Soon after my former roommate was killed in Iraq, Sen. Ted Kennedy
called me. It was a Sunday afternoon, and I wasn't pleased to get the
call. I was on the senator's staff at the time, and he sometimes called
on weekends with policy questions, usually about education funding. The
calls usually required some quick fact-checking at the least, and
sometimes a trip into the office.
That weekend, a little over a year into the Iraq war, I wasn't in
Washington. I wasn't thinking about work, and I was in no mood to talk
policy. I was mindlessly walking through a Barnes & Noble bookstore
in New York, thinking about my old roommate. I couldn't stop thinking
about her. In fact, for much of the next two years I couldn't stop
thinking about her.
Fern Holland, originally of Miami, Okla., was the first American
civilian killed in Iraq. She was building women's centers there and
organizing Iraqi women in support of democratic rights. Her death got
heaps of news coverage at the time. And even after the coverage slowed,
there were lots of reminders. In 2004, you couldn't pick up a newspaper
or turn on a television without hearing about Iraq. I don't know that a
mourning period ever ends, but the incessant Iraq war coverage worsened
it for me.
When I saw on my caller ID that it was Kennedy on the line, I cursed to
my girlfriend (now my wife): "It's Kennedy. He wants something." But he
didn't. The senator was calling to say that he was thinking about me,
and about Fern. He said she was a patriot; that he admired what she was
trying to do; and that he had said a prayer for each of us in church
that day. He said he knew from his own experience that as bad as the
first weeks are after someone passes, the weeks and months that follow
can be even harder. After the outpouring of sympathy--and in our
case, news coverage--passes, you're alone in grief. The world moves
on. You don't. He called to say I wasn't alone.
I later learned that the senator made similar calls to every family in
Massachusetts who lost someone in the 9/11 terrorist attacks. Two of
the planes involved that day took off from Boston's Logan Airport and
were filled with Massachusetts passengers. Kennedy called each family,
many of them multiple times, staying on the phone for up to 30 minutes.
He cried with the survivors and shared his personal experiences in
dealing with tragedy. There was never any media coverage of those
calls. I didn't find out about them until years after they began, and I
worked for the man. I wouldn't be surprised if he made thousands of
condolence calls over the course of his life.
For the next several weeks, we'll memorialize the work of the U.S.
Senate's greatest legislator since Henry Clay--maybe ever.
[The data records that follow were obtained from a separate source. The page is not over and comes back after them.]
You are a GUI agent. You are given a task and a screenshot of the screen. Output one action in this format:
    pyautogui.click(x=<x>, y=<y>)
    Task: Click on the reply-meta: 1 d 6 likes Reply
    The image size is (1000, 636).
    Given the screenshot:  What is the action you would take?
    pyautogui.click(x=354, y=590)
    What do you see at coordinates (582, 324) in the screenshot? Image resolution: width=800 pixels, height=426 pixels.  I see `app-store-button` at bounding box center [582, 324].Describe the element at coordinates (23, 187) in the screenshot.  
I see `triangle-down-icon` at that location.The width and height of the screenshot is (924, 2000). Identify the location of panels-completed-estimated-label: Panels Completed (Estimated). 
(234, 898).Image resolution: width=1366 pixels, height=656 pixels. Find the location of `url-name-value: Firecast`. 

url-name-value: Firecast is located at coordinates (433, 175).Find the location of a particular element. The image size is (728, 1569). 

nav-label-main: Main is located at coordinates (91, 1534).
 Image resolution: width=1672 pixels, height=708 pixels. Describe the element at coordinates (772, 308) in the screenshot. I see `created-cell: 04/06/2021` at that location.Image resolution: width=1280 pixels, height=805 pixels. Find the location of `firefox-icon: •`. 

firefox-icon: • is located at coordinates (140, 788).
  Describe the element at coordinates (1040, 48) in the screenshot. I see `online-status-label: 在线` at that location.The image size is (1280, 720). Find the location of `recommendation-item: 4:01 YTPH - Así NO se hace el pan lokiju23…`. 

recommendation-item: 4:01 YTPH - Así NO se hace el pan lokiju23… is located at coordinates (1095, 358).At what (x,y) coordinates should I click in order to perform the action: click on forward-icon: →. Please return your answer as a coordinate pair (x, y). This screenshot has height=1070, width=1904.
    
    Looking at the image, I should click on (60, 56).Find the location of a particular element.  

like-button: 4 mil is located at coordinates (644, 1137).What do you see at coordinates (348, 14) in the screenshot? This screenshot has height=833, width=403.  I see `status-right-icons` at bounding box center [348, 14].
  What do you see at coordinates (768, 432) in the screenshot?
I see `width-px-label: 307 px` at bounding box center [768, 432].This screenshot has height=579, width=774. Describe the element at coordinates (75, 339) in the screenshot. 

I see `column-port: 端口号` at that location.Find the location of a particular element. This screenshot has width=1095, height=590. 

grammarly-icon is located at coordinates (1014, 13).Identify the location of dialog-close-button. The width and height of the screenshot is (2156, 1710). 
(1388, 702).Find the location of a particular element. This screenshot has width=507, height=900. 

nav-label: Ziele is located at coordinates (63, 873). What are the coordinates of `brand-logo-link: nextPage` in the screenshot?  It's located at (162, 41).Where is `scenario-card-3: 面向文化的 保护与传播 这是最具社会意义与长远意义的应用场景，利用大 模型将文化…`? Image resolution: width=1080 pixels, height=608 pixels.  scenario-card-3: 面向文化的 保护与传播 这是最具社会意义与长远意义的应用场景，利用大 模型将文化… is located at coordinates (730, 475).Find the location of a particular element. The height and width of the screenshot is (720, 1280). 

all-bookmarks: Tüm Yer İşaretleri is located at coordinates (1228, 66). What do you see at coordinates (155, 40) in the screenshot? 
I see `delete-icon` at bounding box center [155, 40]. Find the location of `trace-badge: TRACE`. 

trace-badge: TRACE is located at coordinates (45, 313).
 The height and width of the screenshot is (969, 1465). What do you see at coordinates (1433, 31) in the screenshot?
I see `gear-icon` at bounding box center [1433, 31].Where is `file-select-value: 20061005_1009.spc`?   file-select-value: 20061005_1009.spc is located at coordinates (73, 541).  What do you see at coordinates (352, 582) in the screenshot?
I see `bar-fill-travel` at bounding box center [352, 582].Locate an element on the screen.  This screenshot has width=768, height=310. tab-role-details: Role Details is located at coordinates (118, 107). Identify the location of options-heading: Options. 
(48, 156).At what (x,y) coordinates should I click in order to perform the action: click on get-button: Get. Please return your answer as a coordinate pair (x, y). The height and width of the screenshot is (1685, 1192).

Kennedy
was a sponsor of every civil rights law since 1964. He brought us
children's health insurance, and he was the force behind the 26th
Amendment, which gave 18-year-olds the right to vote; student loans;
education aid for the poor; federal support for Meals on Wheels; and
countless other domestic policies. We'll read and hear the words of one
of the nation's greatest champions of the young, sick, needy and
elderly. We'll see his image and his brothers' images repeatedly as
icons of American history and liberalism. Those of us who share his
mission to build a more just and decent society will worry that he
cannot be replaced.
But many of us also will be mourning more than a legislator, more than
a champion, more than an icon. We'll mourn a man who reached out when
it mattered most, who let us know we weren't alone. And we're still not.